Rival Tribes Opposed To North Fork Casino Project

Rival Tribes Opposed To North Fork Casino Project April 1, 2016 April 1, 2016 Paul Butcher
 General April 1, 2016 by Paul Butcher

Proposed North Fork Rancheria CasinoThe North Fork Rancheria of Mono Indians is questioning the decision by rival tribes to involve the Congress in a dispute over its proposal to build a new casino on land that is not part of the reservation.

The project proposed which is to be located in a 305-acre site in Madera County in California has been mired in controversy from the beginning as competing tribes have steadfastly opposed it. States voters also rejected the casino’s compact that the state had agreed to in Proposition 48 referendum held in 2014.

However a federal court found California Governor Jerry Brown to have not acted in good faith by not returning for discussions with the tribe on formulating a new compact. The court appointed a mediator who approved a new compact suggested by the tribe. The state’s response to it is awaited.

The rival tribes are now reported to be working with Rep. Doug LaMalfa to stop the project which has alarmed the North Fork Rancheria.

In a statement, Chairwoman Maryann McGovran said

Every tribal leader across the nation should be deeply concerned about the principle being suggested by this effort, namely allowing the legislatures and citizens of all 50 states to weigh in on tribal rights, application of laws differently among tribes and that established federal gaming law … should be jeopardized to protect a few tribes from potential competition.

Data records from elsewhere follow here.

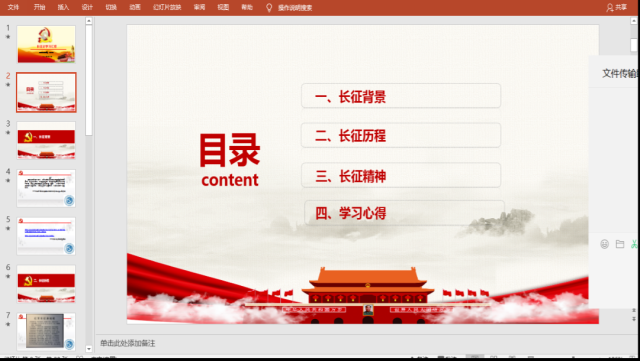Viewport: 640px width, 361px height.
Task: Click the lightbulb Tell Me search icon
Action: [269, 7]
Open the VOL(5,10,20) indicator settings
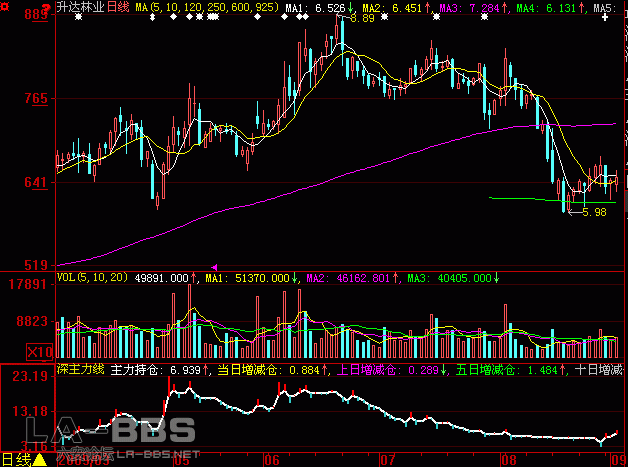 pos(93,277)
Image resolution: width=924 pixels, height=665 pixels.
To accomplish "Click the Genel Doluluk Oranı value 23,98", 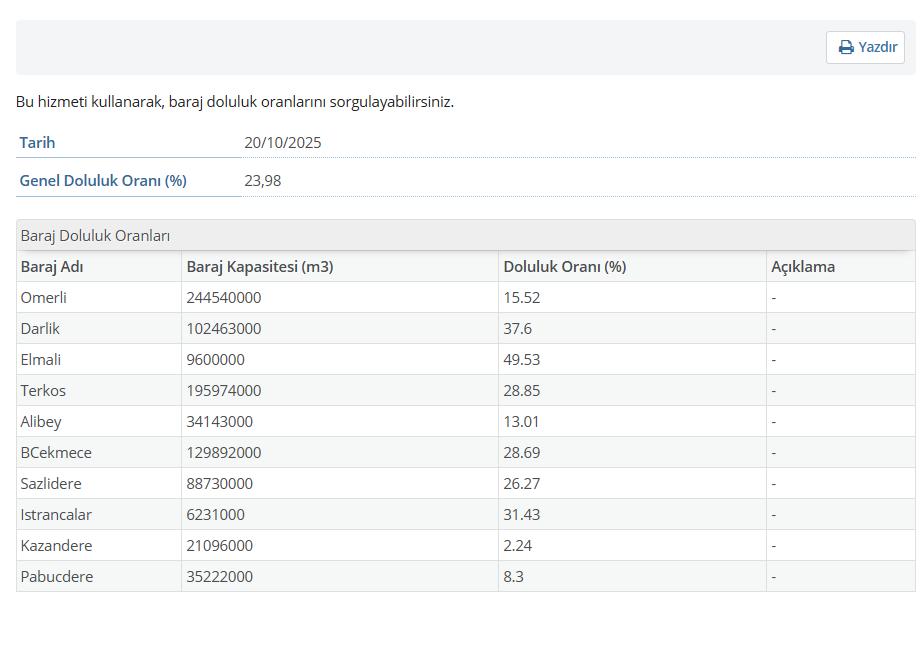I will pos(262,181).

The office of Congressman LaMalfa has acknowledged that it is working on issue stating that that he and a large number of the California delegates were meeting regularly to examine the issue. Earlier legislative attempts to block new casinos have been largely unsuccessful in California.

The tribes objecting to the North Fork Rancheria’s casino are the Colusa Indian Community, the Mooretown Rancheria tribe and the Picayune Rancheria of the Chukchansi Indians. The Colusa Indian Community and the Mooretown Rancheria tribes operate a casino each in northern California, Colusa Casino and the Feather Falls Casino and Lodge which are located around 200 miles from the new site. The Picayune Rancheria runs a casino closer to the site which is the Chukchansi Gold Resort and Casino in Coarsegold. The casino is situated around 36 miles from the proposed site.

The North Fork Rancheria casino project underwent the two-part determination process required under Indian Gaming Regulatory Act to ensure that the project was not unfavorable to neighboring casinos. The Bureau of Indian Affairs which carried out the process arrived at the decision that none of the casinos would be harmed by the new casino.

It is interesting to note that although the rival tribes have filed lawsuits against the state for approving the casino, none of them have challenged the BIA’s decision.